Exercise brief: Extract each line of the records below and reproduce it character for character, leaving nothing out.
☆ ☆ ☆ ☆
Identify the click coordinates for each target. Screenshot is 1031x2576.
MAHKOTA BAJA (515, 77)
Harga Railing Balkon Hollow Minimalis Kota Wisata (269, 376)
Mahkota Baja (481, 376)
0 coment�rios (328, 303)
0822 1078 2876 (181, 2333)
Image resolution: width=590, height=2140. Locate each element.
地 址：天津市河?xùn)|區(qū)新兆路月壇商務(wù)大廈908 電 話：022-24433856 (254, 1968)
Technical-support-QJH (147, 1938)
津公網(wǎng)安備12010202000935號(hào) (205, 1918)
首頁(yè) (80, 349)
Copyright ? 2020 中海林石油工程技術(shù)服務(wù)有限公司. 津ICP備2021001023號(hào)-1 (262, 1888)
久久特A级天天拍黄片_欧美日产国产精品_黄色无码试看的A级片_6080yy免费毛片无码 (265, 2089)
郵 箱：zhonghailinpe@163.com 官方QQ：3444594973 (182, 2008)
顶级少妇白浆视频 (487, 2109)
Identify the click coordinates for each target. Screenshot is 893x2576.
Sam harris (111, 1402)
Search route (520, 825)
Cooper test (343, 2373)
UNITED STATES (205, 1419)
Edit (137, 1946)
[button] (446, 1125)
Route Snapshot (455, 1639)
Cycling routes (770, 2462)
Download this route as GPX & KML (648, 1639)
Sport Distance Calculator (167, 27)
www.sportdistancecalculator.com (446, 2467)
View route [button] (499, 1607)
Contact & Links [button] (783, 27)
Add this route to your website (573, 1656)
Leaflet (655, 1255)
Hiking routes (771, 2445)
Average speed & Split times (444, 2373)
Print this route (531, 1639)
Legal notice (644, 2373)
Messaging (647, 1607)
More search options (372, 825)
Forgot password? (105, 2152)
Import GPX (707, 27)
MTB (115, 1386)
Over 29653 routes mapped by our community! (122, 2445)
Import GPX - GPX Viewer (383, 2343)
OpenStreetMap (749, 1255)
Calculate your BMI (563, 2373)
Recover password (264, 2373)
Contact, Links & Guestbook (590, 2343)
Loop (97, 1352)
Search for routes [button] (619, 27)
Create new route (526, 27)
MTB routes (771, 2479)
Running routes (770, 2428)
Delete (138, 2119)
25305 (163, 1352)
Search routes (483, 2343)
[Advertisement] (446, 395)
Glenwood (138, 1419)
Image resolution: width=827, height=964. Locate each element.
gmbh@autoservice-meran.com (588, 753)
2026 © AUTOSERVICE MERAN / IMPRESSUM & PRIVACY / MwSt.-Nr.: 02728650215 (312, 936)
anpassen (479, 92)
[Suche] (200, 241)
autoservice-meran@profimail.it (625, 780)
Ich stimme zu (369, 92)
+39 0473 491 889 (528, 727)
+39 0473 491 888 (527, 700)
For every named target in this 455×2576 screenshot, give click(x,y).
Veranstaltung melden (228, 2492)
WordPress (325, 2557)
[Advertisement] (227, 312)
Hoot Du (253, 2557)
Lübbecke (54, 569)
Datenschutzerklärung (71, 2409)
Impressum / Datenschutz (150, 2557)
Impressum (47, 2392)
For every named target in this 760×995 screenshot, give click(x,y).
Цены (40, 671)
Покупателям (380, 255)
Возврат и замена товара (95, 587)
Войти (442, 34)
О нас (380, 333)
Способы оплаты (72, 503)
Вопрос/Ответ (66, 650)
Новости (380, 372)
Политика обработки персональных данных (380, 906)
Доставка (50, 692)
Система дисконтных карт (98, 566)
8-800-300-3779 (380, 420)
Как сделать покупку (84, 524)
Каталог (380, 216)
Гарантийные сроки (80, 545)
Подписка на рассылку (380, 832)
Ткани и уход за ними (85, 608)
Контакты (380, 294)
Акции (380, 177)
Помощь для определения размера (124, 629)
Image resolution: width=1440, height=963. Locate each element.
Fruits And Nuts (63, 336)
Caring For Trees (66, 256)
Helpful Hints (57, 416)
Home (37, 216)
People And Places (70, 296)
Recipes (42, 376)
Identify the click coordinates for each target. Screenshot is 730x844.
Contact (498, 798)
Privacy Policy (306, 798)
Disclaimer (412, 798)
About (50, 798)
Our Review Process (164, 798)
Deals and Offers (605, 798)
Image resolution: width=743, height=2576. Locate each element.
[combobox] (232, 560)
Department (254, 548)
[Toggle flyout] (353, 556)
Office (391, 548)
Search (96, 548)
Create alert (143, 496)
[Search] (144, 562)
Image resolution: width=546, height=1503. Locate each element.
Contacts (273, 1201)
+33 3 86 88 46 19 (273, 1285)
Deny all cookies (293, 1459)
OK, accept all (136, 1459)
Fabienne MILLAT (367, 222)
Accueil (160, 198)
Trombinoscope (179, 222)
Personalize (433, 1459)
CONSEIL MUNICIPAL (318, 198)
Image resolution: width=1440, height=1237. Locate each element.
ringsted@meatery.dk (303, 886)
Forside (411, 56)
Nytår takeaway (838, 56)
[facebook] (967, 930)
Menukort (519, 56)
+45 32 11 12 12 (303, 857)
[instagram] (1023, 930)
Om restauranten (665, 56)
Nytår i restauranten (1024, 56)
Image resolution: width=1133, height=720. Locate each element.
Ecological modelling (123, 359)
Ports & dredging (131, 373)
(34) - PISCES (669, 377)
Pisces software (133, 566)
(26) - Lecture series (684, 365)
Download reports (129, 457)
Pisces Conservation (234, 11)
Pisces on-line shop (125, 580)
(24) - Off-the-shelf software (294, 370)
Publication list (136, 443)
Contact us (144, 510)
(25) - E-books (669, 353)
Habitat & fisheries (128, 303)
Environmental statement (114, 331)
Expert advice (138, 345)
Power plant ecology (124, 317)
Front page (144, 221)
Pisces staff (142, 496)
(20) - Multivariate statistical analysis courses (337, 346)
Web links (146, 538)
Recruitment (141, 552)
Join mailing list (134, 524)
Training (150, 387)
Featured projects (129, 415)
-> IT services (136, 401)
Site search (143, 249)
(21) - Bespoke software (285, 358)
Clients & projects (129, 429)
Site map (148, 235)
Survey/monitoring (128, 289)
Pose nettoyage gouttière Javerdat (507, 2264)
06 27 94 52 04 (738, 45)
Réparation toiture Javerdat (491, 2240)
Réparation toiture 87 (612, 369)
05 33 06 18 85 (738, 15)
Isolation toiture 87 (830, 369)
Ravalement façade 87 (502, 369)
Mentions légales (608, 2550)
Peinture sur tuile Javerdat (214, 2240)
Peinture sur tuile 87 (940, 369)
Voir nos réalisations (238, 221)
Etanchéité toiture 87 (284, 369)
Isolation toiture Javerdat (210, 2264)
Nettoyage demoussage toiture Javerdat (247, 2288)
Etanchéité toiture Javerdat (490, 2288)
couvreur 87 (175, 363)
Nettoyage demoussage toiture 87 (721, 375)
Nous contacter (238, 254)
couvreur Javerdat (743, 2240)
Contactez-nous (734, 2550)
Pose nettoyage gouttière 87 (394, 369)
☆ ☆ ☆ ☆
Finished task:
Identify the click coordinates for each target. Screenshot is 1031x2576.
MAHKOTA BAJA (515, 77)
Harga Railing Balkon Hollow Minimalis Kota Wisata (269, 376)
Mahkota Baja (481, 376)
0 coment�rios (328, 303)
0822 1078 2876 (181, 2333)
Image resolution: width=590, height=2140. Locate each element.
地 址：天津市河?xùn)|區(qū)新兆路月壇商務(wù)大廈908 電 話：022-24433856 (254, 1968)
Technical-support-QJH (147, 1938)
津公網(wǎng)安備12010202000935號(hào) (205, 1918)
首頁(yè) (80, 349)
Copyright ? 2020 中海林石油工程技術(shù)服務(wù)有限公司. 津ICP備2021001023號(hào)-1 (262, 1888)
久久特A级天天拍黄片_欧美日产国产精品_黄色无码试看的A级片_6080yy免费毛片无码 (265, 2089)
郵 箱：zhonghailinpe@163.com 官方QQ：3444594973 (182, 2008)
顶级少妇白浆视频 (487, 2109)
Identify the click coordinates for each target. Screenshot is 893x2576.
Sam harris (111, 1402)
Search route (520, 825)
Cooper test (343, 2373)
UNITED STATES (205, 1419)
Edit (137, 1946)
[button] (446, 1125)
Route Snapshot (455, 1639)
Cycling routes (770, 2462)
Download this route as GPX & KML (648, 1639)
Sport Distance Calculator (167, 27)
www.sportdistancecalculator.com (446, 2467)
View route [button] (499, 1607)
Contact & Links [button] (783, 27)
Add this route to your website (573, 1656)
Leaflet (655, 1255)
Hiking routes (771, 2445)
Average speed & Split times (444, 2373)
Print this route (531, 1639)
Legal notice (644, 2373)
Messaging (647, 1607)
More search options (372, 825)
Forgot password? (105, 2152)
Import GPX (707, 27)
MTB (115, 1386)
Over 29653 routes mapped by our community! (122, 2445)
Import GPX - GPX Viewer (383, 2343)
OpenStreetMap (749, 1255)
Calculate your BMI (563, 2373)
Recover password (264, 2373)
Contact, Links & Guestbook (590, 2343)
Loop (97, 1352)
Search for routes [button] (619, 27)
Create new route (526, 27)
MTB routes (771, 2479)
Running routes (770, 2428)
Delete (138, 2119)
25305 (163, 1352)
Search routes (483, 2343)
[Advertisement] (446, 395)
Glenwood (138, 1419)
Image resolution: width=827, height=964. Locate each element.
gmbh@autoservice-meran.com (588, 753)
2026 © AUTOSERVICE MERAN / IMPRESSUM & PRIVACY / MwSt.-Nr.: 02728650215 (312, 936)
anpassen (479, 92)
[Suche] (200, 241)
autoservice-meran@profimail.it (625, 780)
Ich stimme zu (369, 92)
+39 0473 491 889 (528, 727)
+39 0473 491 888 (527, 700)
For every named target in this 455×2576 screenshot, give click(x,y).
Veranstaltung melden (228, 2492)
WordPress (325, 2557)
[Advertisement] (227, 312)
Hoot Du (253, 2557)
Lübbecke (54, 569)
Datenschutzerklärung (71, 2409)
Impressum / Datenschutz (150, 2557)
Impressum (47, 2392)
For every named target in this 760×995 screenshot, give click(x,y).
Цены (40, 671)
Покупателям (380, 255)
Возврат и замена товара (95, 587)
Войти (442, 34)
О нас (380, 333)
Способы оплаты (72, 503)
Вопрос/Ответ (66, 650)
Новости (380, 372)
Политика обработки персональных данных (380, 906)
Доставка (50, 692)
Система дисконтных карт (98, 566)
8-800-300-3779 (380, 420)
Как сделать покупку (84, 524)
Каталог (380, 216)
Гарантийные сроки (80, 545)
Подписка на рассылку (380, 832)
Ткани и уход за ними (85, 608)
Контакты (380, 294)
Акции (380, 177)
Помощь для определения размера (124, 629)
Image resolution: width=1440, height=963. Locate each element.
Fruits And Nuts (63, 336)
Caring For Trees (66, 256)
Helpful Hints (57, 416)
Home (37, 216)
People And Places (70, 296)
Recipes (42, 376)
Identify the click coordinates for each target. Screenshot is 730x844.
Contact (498, 798)
Privacy Policy (306, 798)
Disclaimer (412, 798)
About (50, 798)
Our Review Process (164, 798)
Deals and Offers (605, 798)
Image resolution: width=743, height=2576. Locate each element.
[combobox] (232, 560)
Department (254, 548)
[Toggle flyout] (353, 556)
Office (391, 548)
Search (96, 548)
Create alert (143, 496)
[Search] (144, 562)
Image resolution: width=546, height=1503. Locate each element.
Contacts (273, 1201)
+33 3 86 88 46 19 (273, 1285)
Deny all cookies (293, 1459)
OK, accept all (136, 1459)
Fabienne MILLAT (367, 222)
Accueil (160, 198)
Trombinoscope (179, 222)
Personalize (433, 1459)
CONSEIL MUNICIPAL (318, 198)
Image resolution: width=1440, height=1237. Locate each element.
ringsted@meatery.dk (303, 886)
Forside (411, 56)
Nytår takeaway (838, 56)
[facebook] (967, 930)
Menukort (519, 56)
+45 32 11 12 12 (303, 857)
[instagram] (1023, 930)
Om restauranten (665, 56)
Nytår i restauranten (1024, 56)
Image resolution: width=1133, height=720. Locate each element.
Ecological modelling (123, 359)
Ports & dredging (131, 373)
(34) - PISCES (669, 377)
Pisces software (133, 566)
(26) - Lecture series (684, 365)
Download reports (129, 457)
Pisces Conservation (234, 11)
Pisces on-line shop (125, 580)
(24) - Off-the-shelf software (294, 370)
Publication list (136, 443)
Contact us (144, 510)
(25) - E-books (669, 353)
Habitat & fisheries (128, 303)
Environmental statement (114, 331)
Expert advice (138, 345)
Power plant ecology (124, 317)
Front page (144, 221)
Pisces staff (142, 496)
(20) - Multivariate statistical analysis courses (337, 346)
Web links (146, 538)
Recruitment (141, 552)
Join mailing list (134, 524)
Training (150, 387)
Featured projects (129, 415)
-> IT services (136, 401)
Site search (143, 249)
(21) - Bespoke software (285, 358)
Clients & projects (129, 429)
Site map (148, 235)
Survey/monitoring (128, 289)
Pose nettoyage gouttière Javerdat (507, 2264)
06 27 94 52 04 (738, 45)
Réparation toiture Javerdat (491, 2240)
Réparation toiture 87 (612, 369)
05 33 06 18 85 (738, 15)
Isolation toiture 87 (830, 369)
Ravalement façade 87 (502, 369)
Mentions légales (608, 2550)
Peinture sur tuile Javerdat (214, 2240)
Peinture sur tuile 87 (940, 369)
Voir nos réalisations (238, 221)
Etanchéité toiture 87 (284, 369)
Isolation toiture Javerdat (210, 2264)
Nettoyage demoussage toiture Javerdat (247, 2288)
Etanchéité toiture Javerdat (490, 2288)
couvreur 87 (175, 363)
Nettoyage demoussage toiture 87 (721, 375)
Nous contacter (238, 254)
couvreur Javerdat (743, 2240)
Contactez-nous (734, 2550)
Pose nettoyage gouttière 87 (394, 369)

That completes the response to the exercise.